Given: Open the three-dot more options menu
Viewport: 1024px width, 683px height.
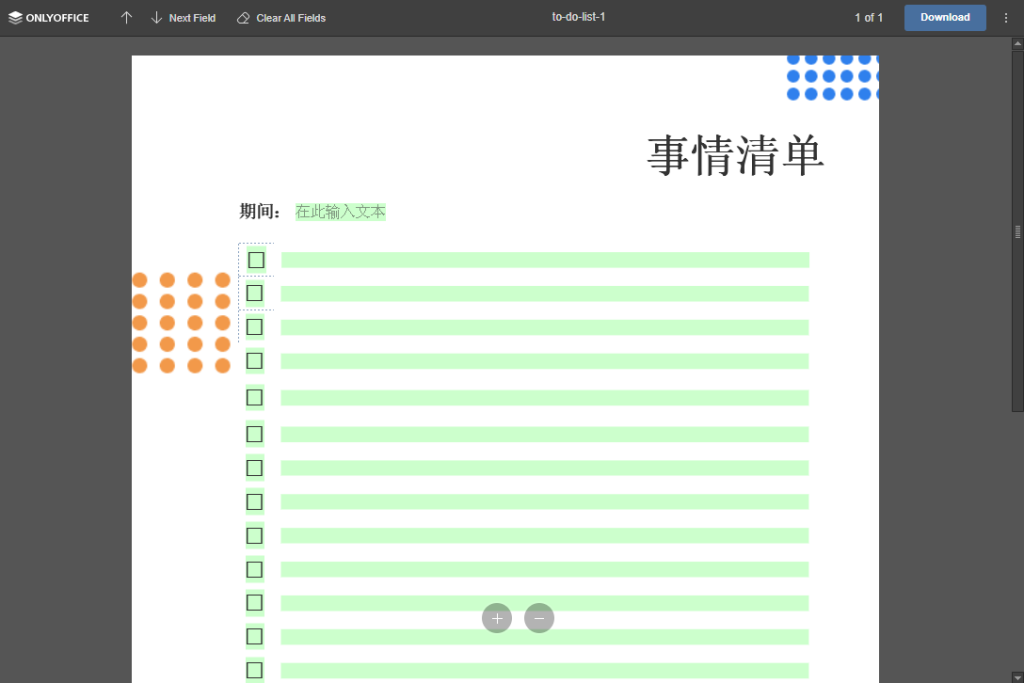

════════════════

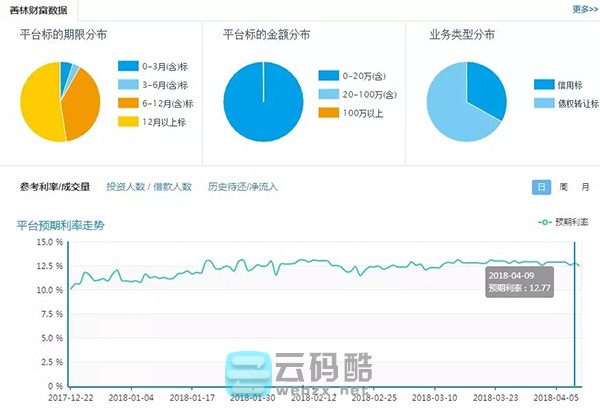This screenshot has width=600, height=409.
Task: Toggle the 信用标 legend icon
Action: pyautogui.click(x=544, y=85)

════════════════

▸ **Task requirements**
Copy exactly the stretch of data above from the line with "Given: Open the three-dot more options menu" through the line with "Viewport: 1024px width, 683px height.", and omit all other lines.

▸ **Task solution**
Given: Open the three-dot more options menu
Viewport: 1024px width, 683px height.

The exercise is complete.